Is France’s Sarkozy ‘leading from behind’ on Middle East peace?

After two and a half years watching the Obama administration's lurching, failed efforts to advance Israeli-Palestinian peace talks, France's Nicolas Sarkozy is signaling that it's time for Washington to give other players a chance to take a larger role in the traditionally U.S.-led peace process.

That French sentiment--expressed previously if discreetly by French foreign minister Alain Juppe--became more obvious this week, after President Obama vowed to block Palestinian efforts to seek increased international recognition at the UN. In his speech to the UN Wednesday, Obama also retreated from his earlier calls on Israel to halt Jewish settlement building in the occupied West Bank.
Sarkozy, by contrast, told world leaders at the UN Wednesday that France supported a compromise:

"Each of us knows that Palestine cannot immediately obtain full and complete recognition of the status of United Nations member state," Sarkozy said in his speech to the UN General Assembly Wednesday, the New York Times reported. "But who could doubt that a veto at the Security Council risks engendering a cycle of violence in the Middle East?"

"Why not envisage offering Palestine the status of United Nations observer state?" Sarkozy continued. "This would be an important step forward. Most important, it would mean emerging from a state of immobility that favors only the extremists."

Sarkozy's push for a middle way--and a greater voice in the traditionally U.S.-dominated peace process--comes as Obama is increasingly asserting a more public defense of Israeli positions and security concerns in its volatile region. The shift seems calculated in part to shore up Obama's support for his 2012 presidential election campaign. In reality, Obama's administration has given more in U.S. military assistance to Israel than any previous administration.

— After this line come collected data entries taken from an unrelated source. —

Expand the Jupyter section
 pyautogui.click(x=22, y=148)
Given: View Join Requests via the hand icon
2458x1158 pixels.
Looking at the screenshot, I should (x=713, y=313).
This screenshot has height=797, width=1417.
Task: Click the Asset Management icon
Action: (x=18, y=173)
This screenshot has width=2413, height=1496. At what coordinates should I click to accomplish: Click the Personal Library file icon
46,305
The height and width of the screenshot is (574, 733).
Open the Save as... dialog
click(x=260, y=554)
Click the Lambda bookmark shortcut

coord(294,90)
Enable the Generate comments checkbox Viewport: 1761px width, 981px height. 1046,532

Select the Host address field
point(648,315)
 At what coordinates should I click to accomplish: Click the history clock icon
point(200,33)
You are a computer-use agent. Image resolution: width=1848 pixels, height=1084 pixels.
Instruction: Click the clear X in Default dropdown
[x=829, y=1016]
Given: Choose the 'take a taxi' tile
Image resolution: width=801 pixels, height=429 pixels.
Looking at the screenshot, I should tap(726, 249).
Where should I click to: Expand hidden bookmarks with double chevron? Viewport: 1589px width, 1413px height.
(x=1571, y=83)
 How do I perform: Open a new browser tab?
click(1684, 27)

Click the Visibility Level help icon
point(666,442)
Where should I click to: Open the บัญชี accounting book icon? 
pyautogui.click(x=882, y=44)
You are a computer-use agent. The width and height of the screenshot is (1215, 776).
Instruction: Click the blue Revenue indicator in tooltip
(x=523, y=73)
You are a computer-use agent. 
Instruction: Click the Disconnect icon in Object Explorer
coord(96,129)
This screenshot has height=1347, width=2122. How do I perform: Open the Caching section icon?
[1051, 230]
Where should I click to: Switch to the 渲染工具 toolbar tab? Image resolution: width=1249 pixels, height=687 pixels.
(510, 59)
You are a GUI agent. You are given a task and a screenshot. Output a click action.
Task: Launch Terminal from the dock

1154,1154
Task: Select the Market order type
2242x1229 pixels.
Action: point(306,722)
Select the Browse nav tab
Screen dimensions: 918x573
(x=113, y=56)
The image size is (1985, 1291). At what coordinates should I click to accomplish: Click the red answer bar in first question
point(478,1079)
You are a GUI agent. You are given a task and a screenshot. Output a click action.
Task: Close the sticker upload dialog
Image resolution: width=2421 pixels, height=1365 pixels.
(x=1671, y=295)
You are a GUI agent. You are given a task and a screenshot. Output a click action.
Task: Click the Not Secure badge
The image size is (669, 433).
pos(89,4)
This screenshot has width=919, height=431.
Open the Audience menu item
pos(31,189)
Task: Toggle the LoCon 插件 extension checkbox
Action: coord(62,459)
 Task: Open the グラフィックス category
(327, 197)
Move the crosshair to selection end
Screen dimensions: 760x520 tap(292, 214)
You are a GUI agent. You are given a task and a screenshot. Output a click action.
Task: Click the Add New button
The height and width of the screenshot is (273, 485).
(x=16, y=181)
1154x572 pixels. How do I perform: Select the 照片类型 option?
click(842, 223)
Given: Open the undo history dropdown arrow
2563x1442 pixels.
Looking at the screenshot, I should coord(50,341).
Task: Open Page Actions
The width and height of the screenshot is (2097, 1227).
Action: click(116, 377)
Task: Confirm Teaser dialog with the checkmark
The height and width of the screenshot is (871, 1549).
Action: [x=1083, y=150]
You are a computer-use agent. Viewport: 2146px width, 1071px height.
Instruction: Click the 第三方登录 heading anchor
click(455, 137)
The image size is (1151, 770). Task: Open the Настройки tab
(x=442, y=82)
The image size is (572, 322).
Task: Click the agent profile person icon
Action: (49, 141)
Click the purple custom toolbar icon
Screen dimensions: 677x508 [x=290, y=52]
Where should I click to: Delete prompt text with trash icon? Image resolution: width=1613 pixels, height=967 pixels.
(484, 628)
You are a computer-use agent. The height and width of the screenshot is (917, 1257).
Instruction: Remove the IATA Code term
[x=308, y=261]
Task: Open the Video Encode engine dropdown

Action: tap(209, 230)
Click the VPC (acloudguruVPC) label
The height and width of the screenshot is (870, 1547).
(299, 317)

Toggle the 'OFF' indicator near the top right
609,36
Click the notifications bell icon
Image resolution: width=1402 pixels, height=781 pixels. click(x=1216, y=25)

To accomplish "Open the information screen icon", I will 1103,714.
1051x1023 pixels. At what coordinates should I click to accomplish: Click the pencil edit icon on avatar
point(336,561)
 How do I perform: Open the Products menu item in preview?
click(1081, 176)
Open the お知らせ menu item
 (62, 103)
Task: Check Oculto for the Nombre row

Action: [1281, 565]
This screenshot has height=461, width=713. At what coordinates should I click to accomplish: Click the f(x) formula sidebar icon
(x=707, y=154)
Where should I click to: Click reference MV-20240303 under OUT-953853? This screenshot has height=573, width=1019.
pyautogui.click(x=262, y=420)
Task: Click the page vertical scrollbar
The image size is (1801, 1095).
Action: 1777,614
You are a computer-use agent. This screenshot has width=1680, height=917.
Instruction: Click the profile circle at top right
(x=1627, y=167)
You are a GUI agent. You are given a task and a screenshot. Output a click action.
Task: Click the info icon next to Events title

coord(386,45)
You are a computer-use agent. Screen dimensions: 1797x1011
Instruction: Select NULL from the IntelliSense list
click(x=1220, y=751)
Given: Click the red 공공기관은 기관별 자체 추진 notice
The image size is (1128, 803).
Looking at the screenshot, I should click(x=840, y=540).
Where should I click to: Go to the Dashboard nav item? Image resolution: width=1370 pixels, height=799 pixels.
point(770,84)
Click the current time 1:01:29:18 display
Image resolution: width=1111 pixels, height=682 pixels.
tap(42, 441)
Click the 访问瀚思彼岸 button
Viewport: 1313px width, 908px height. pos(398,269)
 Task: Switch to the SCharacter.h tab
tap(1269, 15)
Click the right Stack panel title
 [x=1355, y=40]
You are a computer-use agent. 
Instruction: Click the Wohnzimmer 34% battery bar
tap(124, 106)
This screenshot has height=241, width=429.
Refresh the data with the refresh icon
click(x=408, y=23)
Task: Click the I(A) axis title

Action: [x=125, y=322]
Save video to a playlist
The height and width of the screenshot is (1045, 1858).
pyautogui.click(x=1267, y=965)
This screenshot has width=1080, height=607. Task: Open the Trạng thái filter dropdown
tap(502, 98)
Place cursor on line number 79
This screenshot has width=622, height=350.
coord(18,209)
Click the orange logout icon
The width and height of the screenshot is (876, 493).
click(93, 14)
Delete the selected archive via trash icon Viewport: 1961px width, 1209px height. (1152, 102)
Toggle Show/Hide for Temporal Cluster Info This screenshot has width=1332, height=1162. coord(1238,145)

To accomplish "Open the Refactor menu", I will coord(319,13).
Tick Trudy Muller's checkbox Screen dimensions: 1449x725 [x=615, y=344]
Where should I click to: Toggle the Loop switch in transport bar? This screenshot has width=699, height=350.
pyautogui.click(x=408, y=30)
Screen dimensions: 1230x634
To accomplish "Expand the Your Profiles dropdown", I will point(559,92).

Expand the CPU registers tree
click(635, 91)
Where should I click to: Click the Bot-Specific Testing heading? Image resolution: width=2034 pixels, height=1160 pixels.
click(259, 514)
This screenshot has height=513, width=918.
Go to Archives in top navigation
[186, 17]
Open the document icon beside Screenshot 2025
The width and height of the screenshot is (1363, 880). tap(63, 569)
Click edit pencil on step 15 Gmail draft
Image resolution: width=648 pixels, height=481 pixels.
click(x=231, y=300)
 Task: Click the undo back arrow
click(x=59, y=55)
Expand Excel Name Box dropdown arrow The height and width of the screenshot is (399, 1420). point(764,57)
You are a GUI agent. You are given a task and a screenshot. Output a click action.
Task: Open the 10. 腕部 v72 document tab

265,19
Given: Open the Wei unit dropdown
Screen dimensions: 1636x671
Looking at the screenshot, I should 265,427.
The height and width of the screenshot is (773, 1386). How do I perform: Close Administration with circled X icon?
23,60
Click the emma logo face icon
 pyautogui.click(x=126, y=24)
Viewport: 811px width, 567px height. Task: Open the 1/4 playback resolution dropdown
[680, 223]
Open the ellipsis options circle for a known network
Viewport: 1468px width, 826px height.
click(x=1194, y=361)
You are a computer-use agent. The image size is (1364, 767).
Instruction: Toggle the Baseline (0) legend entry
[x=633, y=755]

The French and European populations more broadly support the creation of a Palestinian state side by side with Israel. At the same time, the French government has tended to see Israeli Prime Minister Benjamin Netanyahu and his right-wing pro-settler coalition as acting to impede productive negotiations with the Palestinians, European diplomats have said. Obama administration officials have made it clear at many points that they are frustrated with the intransigence of both the Israeli and Palestinian leadership.

But Obama, in his New York events this week, stressed his ire at the Palestinian UN bid, insisting negotiations were the only route to achieve their goal. (Palestinian protesters burned effigies of Obama in the West Bank on Thursday, McClatchy's Sheera Frenkel reported.)

Palestinian Authority President Mahmoud Abbas is expected to deliver a letter to the UN Security Council on Friday seeking enhanced international status. Obama told Abbas in a meeting Wednesday night that he will veto any such resolution. But Palestinian officials have said this week that Abbas' action will not prompt an immediate vote (or US veto). Instead, they suggest that the UN will establish committees to study the issue for weeks and months, thus giving more time for efforts to get the Israelis and Palestinians back to the negotiating table.

Meanwhile, Sarkozy is calling for the Palestinians to consider going instead to the UN General Assembly to seek enhanced "observer" status. (The position--less than full-fledged statehood--is one held by the Vatican.) Sarkozy is also pushing for the Palestinians and Israelis to agree to resume negotiations within a month, and to come up with agreement on borders and security within six months.